--- Check your understanding ---
1. Answer these questions using the tumorigenicity testing passage, one answer per line:
(a) In what year and in which journal did the CT-TRACS committee publish its position paper?
(b) Which method does the table give for detecting anchorage-independent cell growth?
(c) What could organ-on-a-chip technology be used to simulate?
2. For each statement, say yes or no on whether the tumorigenicity testing passage supports it, and quote the words that decide it.
(a) There is a global consensus on the parameters for showing that cells are unlikely to form tumors.
(b) Cell tumorigenicity and cell oncogenicity are the same thing.
(c) The organ-on-a-chip approach is in early stages of development.

::: Document passage

In 2019, the CT-TRACS committee published a position paper in Cytotherapy that highlighted the limitations of current available approaches and likely future directions.4 They noted that:
● Tumorigenicity testing theoretically refers to the detection of either residual undifferentiated cells or transformed cells in the final product, both of which are seen as “contaminants” or “impurities” to the final differentiated cell therapy product
● Due to the complexities of cell therapies, it is likely that a suite of tumorigenicity tests will be developed on a case-by-case basis for individual cell products
● Cell tumorigenicity is distinct from cell oncogenicity
Currently available technologies
In vivo tests
Several immunocompromised animal models provide opportunities for in vivo tumorigenicity assessment, provided proof of engraftment and survival of the transplanted cell product can be successfully demonstrated.4 Just like in vitro tests, there is no global consensus about the parameters required to show that the cells are unlikely to form tumors.
In vitro tests:
Listed in the table below are methods that can be used to detect different aspects of tumorigenicity:4
Methods | Used to detect |
Flow cytometry, quantitative RT-PCR, droplet digital PCR, highly efficient culture of pluripotent stem cells, detection of marker molecules released into culture medium | Pluripotent stem cells |
Cell proliferation assay | Immortalized cells |
Digital soft agar colony formation assay | Anchorage-independent cell growth |
Karyotype analysis, array comparative genomic hybridization, fluorescence in situ hybridization, NGS | Genomic instability |
Emerging technologies: Organ-on-a-chip
Organ-on-a-chip technology could be used to simulate tissue transplantation into patient-derived cells and identify tumor development.15 Although this approach is in early stages of development, several proof-of-concept studies have shown its potential.

::::::
::: Provided material

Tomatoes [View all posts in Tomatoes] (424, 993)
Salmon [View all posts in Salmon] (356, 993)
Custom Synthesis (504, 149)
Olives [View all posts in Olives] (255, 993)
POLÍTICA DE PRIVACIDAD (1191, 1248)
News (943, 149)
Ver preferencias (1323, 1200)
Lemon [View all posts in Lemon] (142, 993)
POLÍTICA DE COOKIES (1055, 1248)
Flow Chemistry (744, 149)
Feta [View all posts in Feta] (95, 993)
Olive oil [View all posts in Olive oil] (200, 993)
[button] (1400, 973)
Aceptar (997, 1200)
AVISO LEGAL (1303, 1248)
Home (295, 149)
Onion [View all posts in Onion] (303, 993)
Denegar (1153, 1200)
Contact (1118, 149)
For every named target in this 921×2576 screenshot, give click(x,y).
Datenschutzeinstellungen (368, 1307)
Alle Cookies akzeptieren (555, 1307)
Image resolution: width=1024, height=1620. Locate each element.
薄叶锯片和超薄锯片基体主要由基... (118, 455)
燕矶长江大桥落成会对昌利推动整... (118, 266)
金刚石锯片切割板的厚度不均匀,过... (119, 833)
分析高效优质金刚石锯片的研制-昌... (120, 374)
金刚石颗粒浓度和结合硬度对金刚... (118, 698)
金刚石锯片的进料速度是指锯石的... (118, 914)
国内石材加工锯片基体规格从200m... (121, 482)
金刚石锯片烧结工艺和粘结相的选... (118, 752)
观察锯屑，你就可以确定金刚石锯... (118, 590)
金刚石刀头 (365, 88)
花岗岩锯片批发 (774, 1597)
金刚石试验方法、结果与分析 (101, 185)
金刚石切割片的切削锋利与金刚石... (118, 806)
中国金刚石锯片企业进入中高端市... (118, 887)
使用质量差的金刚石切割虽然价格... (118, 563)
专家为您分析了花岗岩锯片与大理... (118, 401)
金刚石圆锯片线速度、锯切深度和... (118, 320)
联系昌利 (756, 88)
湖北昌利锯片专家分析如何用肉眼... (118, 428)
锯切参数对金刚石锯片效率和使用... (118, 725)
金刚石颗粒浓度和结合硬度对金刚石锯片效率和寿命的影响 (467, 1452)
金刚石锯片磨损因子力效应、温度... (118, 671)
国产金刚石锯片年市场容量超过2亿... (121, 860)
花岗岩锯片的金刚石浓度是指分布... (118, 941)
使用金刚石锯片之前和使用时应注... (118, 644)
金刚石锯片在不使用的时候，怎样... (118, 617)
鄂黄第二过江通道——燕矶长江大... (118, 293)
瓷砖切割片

::::::

--- Expected responses ---
1.
(a) 2019, in Cytotherapy.
(b) Digital soft agar colony formation assay.
(c) Tissue transplantation into patient-derived cells.

2.
(a) No: "there is no global consensus about the parameters required to show that the cells are unlikely to form tumors."
(b) No: "Cell tumorigenicity is distinct from cell oncogenicity"
(c) Yes: "Although this approach is in early stages of development"